An exceptional double discovery made while with a team of researchers, he was trying to find traces of human traces in the caves of Abanda (south). This "orange cavernous crocodile", which can reach 1m70, is unique in the world and has been observed only in these caves of Gabon, according to Mr. Oslisly.

"At first, we thought that color could come from their diet, because we noticed that these reptiles eat bats oranges," says the French researcher. But after further studies, researchers have advanced other hypotheses: a "depigmentation" due to the lack of light in these caves or the harmfulness of "guano", a substance made of bat droppings in which these animals marinate throughout their underground life.

"The urine of bats started to attack their skin and transformed their color," explains Olivier Testa, speleologist and member of the scientific team.

Since 2010, Richard Oslisly, Olivier Testa and the American researcher Matthew Shirley have multiplied scientific expeditions to learn more about these unusual crocodiles.
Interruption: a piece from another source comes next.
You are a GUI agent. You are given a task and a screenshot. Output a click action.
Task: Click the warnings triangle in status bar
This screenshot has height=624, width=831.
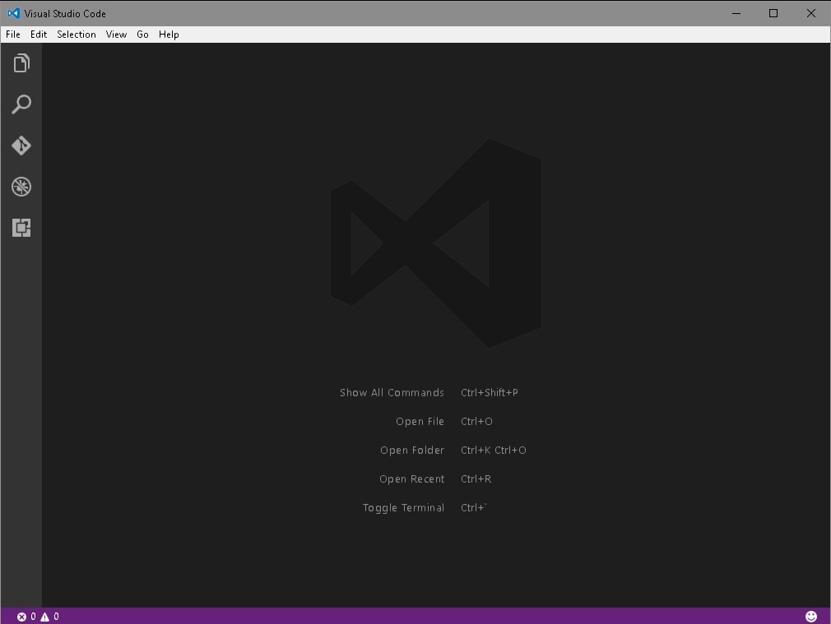[45, 617]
By mapping the caves, they have so far identified four orange crocodiles on about forty of this species "cavernicole".

Dozens of crocodiles with a "normal" color live in neighboring caves connected to the surface, explains Mr. Testa, while orange crocodiles roost in caves accessible only by vertical wells.

3.000 years old
"It is thought that these dozens of crocodiles would have settled in the caves of Abanda about 3,000 years ago, which corresponds relatively well with a period when the sea level had fallen and this coastal area became terrestrial", explains Shirley.
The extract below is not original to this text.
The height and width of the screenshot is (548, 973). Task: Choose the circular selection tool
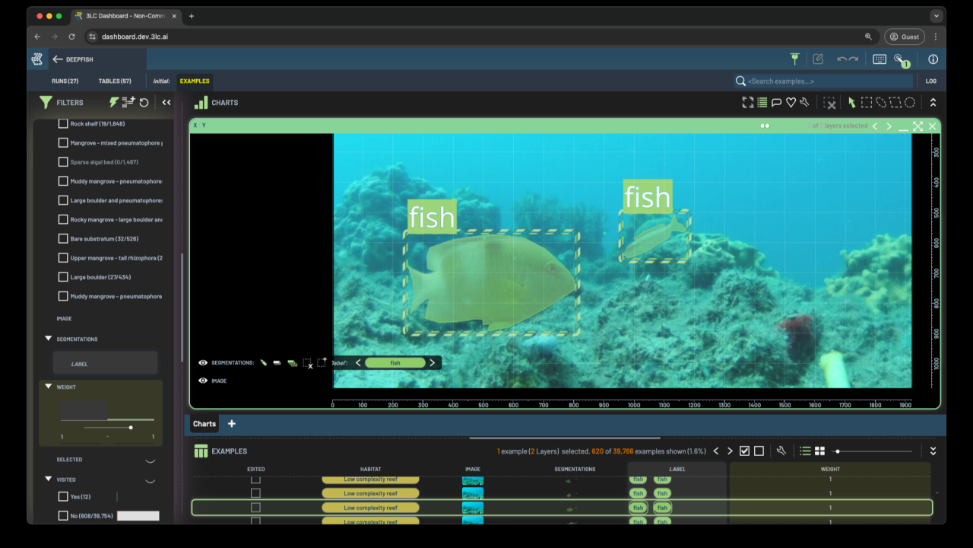[x=909, y=103]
The orange crocodiles, stranded in the cave, "found themselves trapped after entering the corridors when they were small, then they grew," said Richard Oslisly. Several more or less narrow and interconnected corridors form a network of caves in Abanda where they sometimes become blocked with the rise of the water table.

According to Matthew Shirley, crocodiles have settled in their cave because they find their account and they may not have been stuck in it for 3,000 years. In the absolute dark, these animals survive with a particular diet. In the caves, no fish or shellfish. They feed on bats, locusts, crickets. "It’s a particularly demanding environment," says Shirley.
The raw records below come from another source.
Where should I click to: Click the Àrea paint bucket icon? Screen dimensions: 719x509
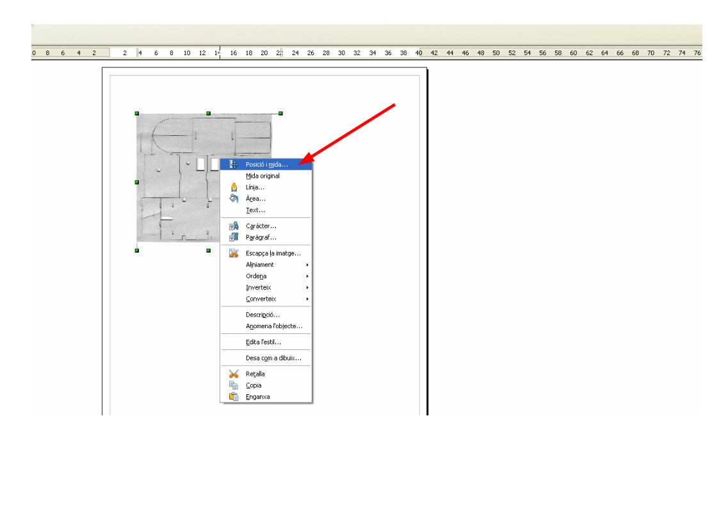click(x=234, y=199)
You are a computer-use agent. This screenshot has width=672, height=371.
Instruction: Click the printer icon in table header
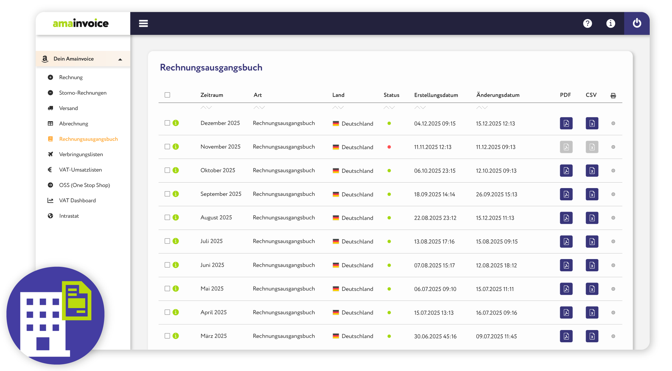click(x=613, y=95)
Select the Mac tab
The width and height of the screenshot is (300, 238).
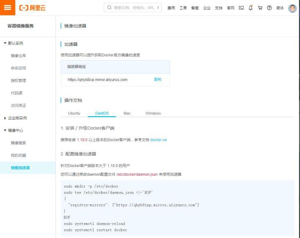127,113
According to the researchers, this cavernicolous population - orange and normal-colored animals - belongs to the group of dwarf crocodiles Osteolaemus tetraspis and is "mutating". The DNA of this cavernicolous population is not different enough from its surface dwarf cousin to make it a new species, explains Matthew Shirley, but these animals have developed their own "genetic signature".

Cave crocodiles are indeed endowed with a unique group of genes transmitted from generation to generation, found the researchers, after comparing their DNA with that of their dwarf cousins living exclusively on the surface in Gabon. B

Although the crocodile is already a protected species in Gabon, Richard Oslisly is pleading for the Abanda Caves site to become a "sanctuary", "fully protected". "There is still much to discover in the caves of Abanda," said the geoarchaeologist who hopes to develop the "scientific tourism".